During the second half of the 20th century, the practice of tipping largely retreated from American life. The earliest of tipped workers -- railroad porters -- gave way to flight attendants (the first of whom were registered nurses, whose station was deemed above gratuities). Gone are telegrams, the receipt of which required a tip. Men stopped getting shaved at barbershops -- where one stiffed the barber at one's peril....

But after decades in which tipping was reserved almost exclusively for waiters, waitresses, hairdressers, cabdrivers and bellhops, the practice has begun to expand again. Typical is a sandwich shop in my neighborhood: Pay with a credit card and the signature slip urges the addition of a gratuity, all for a sack handed over a counter.

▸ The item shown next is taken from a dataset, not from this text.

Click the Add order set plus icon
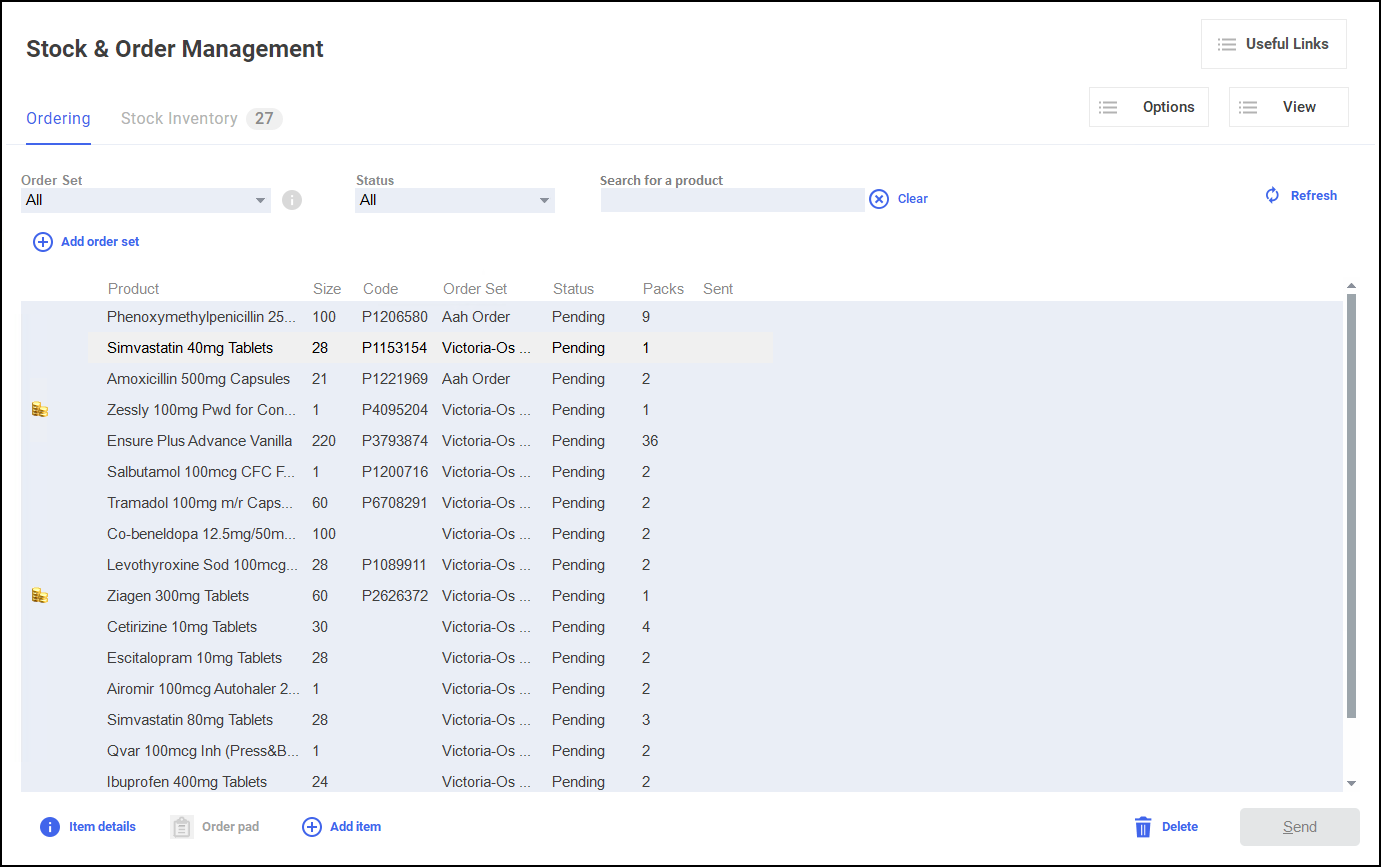click(43, 242)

This new expansion of everyday tipping has been driven by the near-ubiquitous tip jar, a phenomenon for which Starbucks bears no little responsibility, having brought the practice to every corner of the country....

One of Henry James's favorite ways to illustrate the naïveté and social insecurity of newly rich Americans in Europe was to show them lavishing excessive tips on everyone in sight. But such extravagance can also be a sign of an unpleasantly aristocratic impulse. The grand tip reached its modern zenith in Frank Sinatra, whose entourage had pockets full of neatly folded 50s and hundreds. At a signal from the Chairman, his hangers-on would "duke" -- Sinatra's lordly slang for his largess -- the lucky waiters, hat-check girls, doormen and anyone else nearby.

When tipping first caught on in the U.S., late in the 19th century, it was the old-world, aristocratic overtones of the practice that drew the most ire. An 1897 editorial in the New York Times declared tipping to be the "vilest of imported vices." The paper lamented not only that "we have men among us servile enough to accept their earnings in this form" but that others were willing "to reward the servility." Joining the chorus against "flunkyism," the Washington Post denounced tipping as "one of the most insidious and one of the most malignant evils" of modern life. Tipping was seen to foster a lord-and-vassal relationship that the prouder professions resisted. Well into the 1910s many bartenders refused gratuities as an insult to their status.

Opposed to vassalage and servility (except to the state, that is), communists have often targeted tipping. When George Orwell arrived in Barcelona in 1936 to fight in Spain's civil war, "almost my first experience was receiving a lecture from an hotel manager for trying to tip a lift-boy." In fact, one of the best arguments to be found in favor of tipping is that Fidel Castro tried to eradicate it in Cuba....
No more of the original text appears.